AndreaI guess if they're like Janet Reno's after you.
Paul GAnd so they had the guns. So they were they were righteous cult.
AndreaI did read this though, and I don't know that two other cult members were arrested en route to kidnap children from a related family member in Missouri.
Paul GWow.
AndreaNow I couldn't find anything else on more on this. Like, kidnap children for what? Uh what reason would you kidnap them? You think like maybe every family member of them is possessed? I mean, why are you kidnapping these?
Paul GThey need more members. Are they gonna kidnap kids? I mean Well, you can't you kidnap the adults, you're just gonna escape. You gotta, you know, I mean, you gotta you have to beat them for about six months to a year before you can get them in the Stockholm syndrome, and then you can keep them as a as a cult member.
AndreaBut I'm thinking, like, why why are you taking kids?
Paul GWell, you know, you have like I said, how are they gonna breed? We need more people in my cult because now there's not enough of us going out and working every day for me to sit around and drink moonshine and profet prophesies.

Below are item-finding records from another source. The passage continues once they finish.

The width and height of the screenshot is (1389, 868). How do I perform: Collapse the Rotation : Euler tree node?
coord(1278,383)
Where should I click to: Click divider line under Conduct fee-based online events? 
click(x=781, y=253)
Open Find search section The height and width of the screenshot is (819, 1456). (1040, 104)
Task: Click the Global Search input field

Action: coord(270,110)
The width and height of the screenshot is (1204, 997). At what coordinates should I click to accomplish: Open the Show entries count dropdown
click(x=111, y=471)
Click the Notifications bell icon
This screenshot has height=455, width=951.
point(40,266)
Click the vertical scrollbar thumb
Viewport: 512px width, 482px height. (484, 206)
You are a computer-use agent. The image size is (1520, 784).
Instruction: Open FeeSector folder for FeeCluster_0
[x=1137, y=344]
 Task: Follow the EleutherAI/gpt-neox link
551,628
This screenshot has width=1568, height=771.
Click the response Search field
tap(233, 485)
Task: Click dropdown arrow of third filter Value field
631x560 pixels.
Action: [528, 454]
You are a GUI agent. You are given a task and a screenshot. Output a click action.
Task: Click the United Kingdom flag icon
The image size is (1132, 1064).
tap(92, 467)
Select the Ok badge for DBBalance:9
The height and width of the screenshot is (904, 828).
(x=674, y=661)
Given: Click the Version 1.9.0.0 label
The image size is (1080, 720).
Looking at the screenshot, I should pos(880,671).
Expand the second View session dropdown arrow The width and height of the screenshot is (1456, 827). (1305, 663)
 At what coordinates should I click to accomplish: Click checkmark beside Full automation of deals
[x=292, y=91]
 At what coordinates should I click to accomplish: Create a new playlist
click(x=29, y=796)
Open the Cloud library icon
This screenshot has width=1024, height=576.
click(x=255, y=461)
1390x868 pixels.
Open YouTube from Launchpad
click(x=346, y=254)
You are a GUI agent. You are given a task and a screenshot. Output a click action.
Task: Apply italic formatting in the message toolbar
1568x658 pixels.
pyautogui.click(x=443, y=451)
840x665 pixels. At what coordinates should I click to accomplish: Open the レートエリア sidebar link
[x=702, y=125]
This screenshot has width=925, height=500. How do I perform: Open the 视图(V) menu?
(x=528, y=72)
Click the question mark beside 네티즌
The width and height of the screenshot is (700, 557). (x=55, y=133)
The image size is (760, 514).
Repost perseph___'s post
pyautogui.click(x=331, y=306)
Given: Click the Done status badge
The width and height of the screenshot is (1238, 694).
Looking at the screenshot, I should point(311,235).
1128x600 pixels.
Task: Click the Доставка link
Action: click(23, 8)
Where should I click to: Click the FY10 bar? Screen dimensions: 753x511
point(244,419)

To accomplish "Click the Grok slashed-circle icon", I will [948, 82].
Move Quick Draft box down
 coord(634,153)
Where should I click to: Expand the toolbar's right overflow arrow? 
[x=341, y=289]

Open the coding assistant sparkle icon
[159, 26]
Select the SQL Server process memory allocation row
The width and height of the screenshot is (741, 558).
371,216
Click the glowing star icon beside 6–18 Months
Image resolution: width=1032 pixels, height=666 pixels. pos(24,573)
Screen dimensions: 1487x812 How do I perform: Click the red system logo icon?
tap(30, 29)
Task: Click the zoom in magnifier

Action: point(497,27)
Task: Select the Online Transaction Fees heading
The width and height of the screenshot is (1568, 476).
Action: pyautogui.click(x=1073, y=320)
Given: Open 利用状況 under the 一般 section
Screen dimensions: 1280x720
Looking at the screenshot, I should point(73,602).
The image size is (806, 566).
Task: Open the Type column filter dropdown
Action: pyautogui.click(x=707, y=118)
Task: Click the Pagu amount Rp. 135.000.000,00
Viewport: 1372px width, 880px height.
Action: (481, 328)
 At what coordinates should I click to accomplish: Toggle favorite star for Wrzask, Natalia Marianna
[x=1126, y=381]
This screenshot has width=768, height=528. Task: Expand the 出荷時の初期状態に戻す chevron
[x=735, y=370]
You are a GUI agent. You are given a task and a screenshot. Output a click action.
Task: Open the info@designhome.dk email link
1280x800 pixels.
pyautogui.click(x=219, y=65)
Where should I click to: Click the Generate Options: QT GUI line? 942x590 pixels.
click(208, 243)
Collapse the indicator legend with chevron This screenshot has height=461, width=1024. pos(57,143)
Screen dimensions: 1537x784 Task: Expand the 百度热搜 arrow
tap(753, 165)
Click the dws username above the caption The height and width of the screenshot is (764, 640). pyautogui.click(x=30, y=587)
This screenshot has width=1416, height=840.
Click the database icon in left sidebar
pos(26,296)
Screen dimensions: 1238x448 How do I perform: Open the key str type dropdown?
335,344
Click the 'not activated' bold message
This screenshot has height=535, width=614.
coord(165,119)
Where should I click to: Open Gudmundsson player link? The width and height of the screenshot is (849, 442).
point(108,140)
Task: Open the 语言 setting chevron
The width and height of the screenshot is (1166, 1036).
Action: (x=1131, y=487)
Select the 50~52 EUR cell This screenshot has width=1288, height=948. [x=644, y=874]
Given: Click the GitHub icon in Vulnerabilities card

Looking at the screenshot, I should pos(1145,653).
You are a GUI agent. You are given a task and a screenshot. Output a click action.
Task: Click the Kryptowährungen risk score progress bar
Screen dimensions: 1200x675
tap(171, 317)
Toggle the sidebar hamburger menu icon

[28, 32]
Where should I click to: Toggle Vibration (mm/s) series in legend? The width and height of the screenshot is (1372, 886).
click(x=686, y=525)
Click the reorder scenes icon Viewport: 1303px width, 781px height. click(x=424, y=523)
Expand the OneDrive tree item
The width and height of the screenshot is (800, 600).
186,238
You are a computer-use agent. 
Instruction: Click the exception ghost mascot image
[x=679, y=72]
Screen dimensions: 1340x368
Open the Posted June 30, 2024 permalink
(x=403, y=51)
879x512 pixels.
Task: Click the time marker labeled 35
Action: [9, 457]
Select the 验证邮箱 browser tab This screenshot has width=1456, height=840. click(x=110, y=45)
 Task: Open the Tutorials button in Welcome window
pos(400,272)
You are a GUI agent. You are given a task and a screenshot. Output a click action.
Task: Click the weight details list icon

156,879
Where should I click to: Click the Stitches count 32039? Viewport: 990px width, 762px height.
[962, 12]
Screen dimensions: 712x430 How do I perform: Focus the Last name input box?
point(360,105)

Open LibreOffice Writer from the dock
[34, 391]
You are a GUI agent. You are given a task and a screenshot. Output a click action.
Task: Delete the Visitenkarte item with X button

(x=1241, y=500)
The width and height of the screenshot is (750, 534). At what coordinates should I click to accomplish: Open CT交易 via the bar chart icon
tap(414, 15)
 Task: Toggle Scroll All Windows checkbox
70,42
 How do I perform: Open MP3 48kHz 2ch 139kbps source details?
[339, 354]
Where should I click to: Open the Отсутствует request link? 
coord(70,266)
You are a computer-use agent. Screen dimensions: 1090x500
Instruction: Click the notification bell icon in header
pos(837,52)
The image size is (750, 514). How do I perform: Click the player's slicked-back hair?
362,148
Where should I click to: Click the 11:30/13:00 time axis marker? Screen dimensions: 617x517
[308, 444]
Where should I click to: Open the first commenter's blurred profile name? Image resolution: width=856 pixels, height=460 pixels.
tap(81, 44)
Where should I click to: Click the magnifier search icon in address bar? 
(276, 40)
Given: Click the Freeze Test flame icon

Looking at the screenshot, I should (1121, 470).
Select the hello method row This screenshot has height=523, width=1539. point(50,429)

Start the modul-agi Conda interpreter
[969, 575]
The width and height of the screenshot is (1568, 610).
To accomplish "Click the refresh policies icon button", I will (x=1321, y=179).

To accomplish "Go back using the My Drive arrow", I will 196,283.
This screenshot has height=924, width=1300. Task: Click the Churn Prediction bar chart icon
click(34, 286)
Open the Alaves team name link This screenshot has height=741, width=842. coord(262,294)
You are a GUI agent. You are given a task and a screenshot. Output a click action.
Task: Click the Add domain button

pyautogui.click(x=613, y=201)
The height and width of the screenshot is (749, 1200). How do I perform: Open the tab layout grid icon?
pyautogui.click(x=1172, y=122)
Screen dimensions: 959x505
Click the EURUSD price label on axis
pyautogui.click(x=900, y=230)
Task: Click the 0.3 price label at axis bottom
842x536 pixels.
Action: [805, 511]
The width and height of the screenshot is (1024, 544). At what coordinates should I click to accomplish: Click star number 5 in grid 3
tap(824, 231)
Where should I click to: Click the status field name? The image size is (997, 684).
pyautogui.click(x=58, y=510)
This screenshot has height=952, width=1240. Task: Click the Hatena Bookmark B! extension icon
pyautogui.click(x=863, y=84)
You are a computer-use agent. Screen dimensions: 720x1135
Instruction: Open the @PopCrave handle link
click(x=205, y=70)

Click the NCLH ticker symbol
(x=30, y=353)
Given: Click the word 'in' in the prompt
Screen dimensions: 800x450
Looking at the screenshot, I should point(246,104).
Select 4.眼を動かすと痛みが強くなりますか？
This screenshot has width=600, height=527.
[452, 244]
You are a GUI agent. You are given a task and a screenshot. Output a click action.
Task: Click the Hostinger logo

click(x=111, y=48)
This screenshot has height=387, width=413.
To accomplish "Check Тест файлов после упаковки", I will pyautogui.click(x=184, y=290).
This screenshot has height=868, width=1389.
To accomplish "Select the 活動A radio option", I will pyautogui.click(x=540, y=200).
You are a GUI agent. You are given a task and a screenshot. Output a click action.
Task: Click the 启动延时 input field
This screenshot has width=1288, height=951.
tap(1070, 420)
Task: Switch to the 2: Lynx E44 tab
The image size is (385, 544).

AndreaI guess I think kids, I think of like a six-year-old, but kids could be but anybody under the age of 17. But you're gonna go kidnap them? I mean uh you don't think you're gonna get a you know caught for that, too?
Paul GI mean I just can't believe they were out turkey hunting with the the the two guys. Yeah. Uh Parker uh Forest Ranger, whatever he was, and his buddy. They were just out there doing whatever. Yeah, we don't care. So the uh cult um so I was doing a little research here on the other cult members being arrested while trying to kidnap kids, and only found one secondary source.
AndreaOkay.
Paul GThat says two other cult members headed to Missouri to kidnap children from a related family were arrested separately, but there's no primary court record or can or or any wire report or confirming that detail. So it's it's somebody probably said it in the brumer mill and it ended up in the it ended up in the thing.
AndreaOkay.
Paul GSo yeah.
AndreaThat makes more sense.
Paul GYeah, I don't think that happened because if it did, we would be able to get a source on it. And the source that I'm finding is uh case mine. And I it Robert Robert Dudley? I don't know what he's doing. Uh yeah, we've held on compliance with rule twenty four. We held a substantial compliance, was sufficient in that case. Subsection A was compiled. It doesn't look like there's Hickman and Perdle. Uh so I don't think there was anything that happened here. Yeah, I'm not finding anything that I can that I can cite for them going and kidnapping other kids. Interesting. Isn't that weird?
AndreaThat is weird.
Paul GWhy would it get in the zeitgeist if it's This is why you can't believe everything you see or read on the internet?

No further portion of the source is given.